You’ve got a really unusual set-up in that you operate as a directing collective and can do various aspects of the filmmaking process – from conception through to real image and some post including 2D animation. How many are you at RÉALITÉ and how exactly do you all work within the collective; do you have specific roles?

We are a directing duo now (Alba Solé and Jason Causse), but we haven’t always been one.

Let’s start from the beginning. When we started RÉALITÉ there were three of us: Alba Solé, Jason Causse and Julián Morales. Julián was the one who made us fall in love with animation and we started using it in our pieces. And then Julián fell in love, and left us to move to Paris. C’est la vie.

Sometime after, Laura Santos came on board as an art director. We would work together in the creative concepting of the projects, we’d direct and she would do the art direction. Eventually, Laura started getting too many art directing projects outside RÉALITÉ so she left to be a full-time art director. We still love working together, and we do it whenever we can. She still art directs most of our projects.

 

Cupido, No Sabes Mentir

 

How do you resolve creative conflicts and ensure that everybody within the collective is listened to?

We recommend anyone that is part of a creative group – or any kind of organization that sells ideas – to read Ed Catmull’s “Creativity INC.”. Hierarchy is always needed if there is more than one brain thinking and you want to be productive, but it can kill a huge amount of good ideas. You need to rethink your rules a little bit. You can start by getting rid of your rectangular meeting table and buying a circular one.

You all met in Barcelona at the ESCAC Film School; how much did that experience shape your creative outlook and what was it that drew you to each other?

The best thing about film school was finding people who shared the same interests and were as motivated to learn as we were. We all learned new things from each other.

Also, besides school-related projects, while we were there we shot something every weekend; short films, music videos, experimental stuff… and you would always find people that wanted to help you. We made great friends there and we also found a team we could count on and do projects with. It wasn’t you alone with your crappy camera anymore, it was a team thing, and that was great.

We met at that time and in that context and started working together a lot. It went pretty well and by when school ended, we knew we wanted to keep doing things together.

What’s the story behind the name RÉALITÉ?

You need to check the movie Réalité from the absolute genius director Quentin Dupieux. The answer is in it.

 

Gimaguas, How to Live in a Shell

 

You have a very eclectic style that seems to be inspired by collages and montages; how do you plan for these?

We’re very happy you mentioned the “eclectic” style.

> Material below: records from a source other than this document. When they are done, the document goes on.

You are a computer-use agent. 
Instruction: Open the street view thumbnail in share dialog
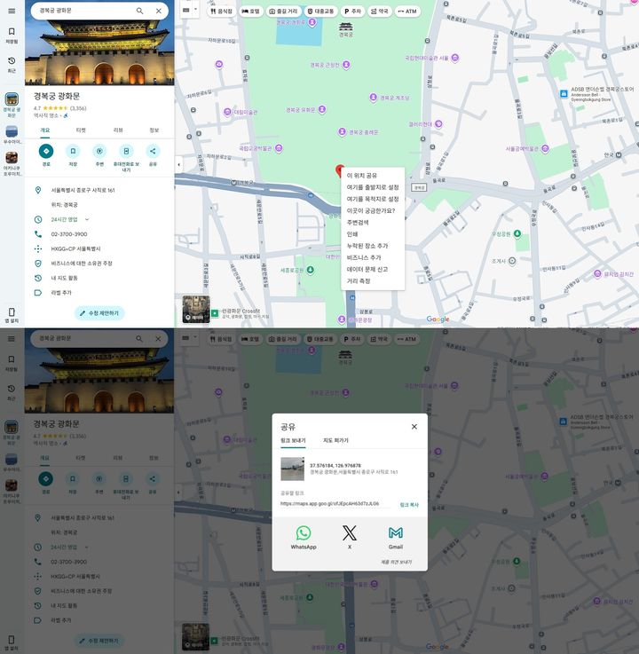pos(292,469)
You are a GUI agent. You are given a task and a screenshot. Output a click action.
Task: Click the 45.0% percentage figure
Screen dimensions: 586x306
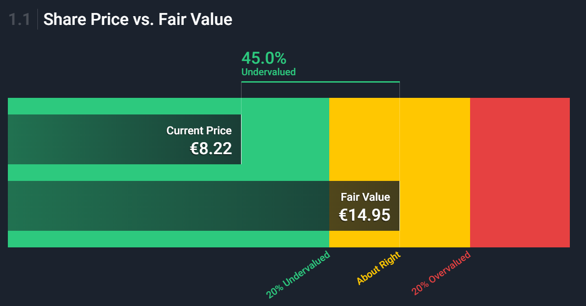click(x=264, y=58)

Our style isn’t especially inspired by collages and montages, even if we do like them a lot, we just thought it was the best approach for those specific projects because they talked about nostalgia, pieces of memory and things that are gone. We don’t want to be known as the directors of a specific emotion or “kind of stories”, because the reason we love our job is that we are always doing new stuff. We like exploring new ideas and trying different things, always through our own lens.

And, how do we plan for these? Usually, a lot more than it may seem.

What inspires you all; do you share references or do you each bring in different niche interests?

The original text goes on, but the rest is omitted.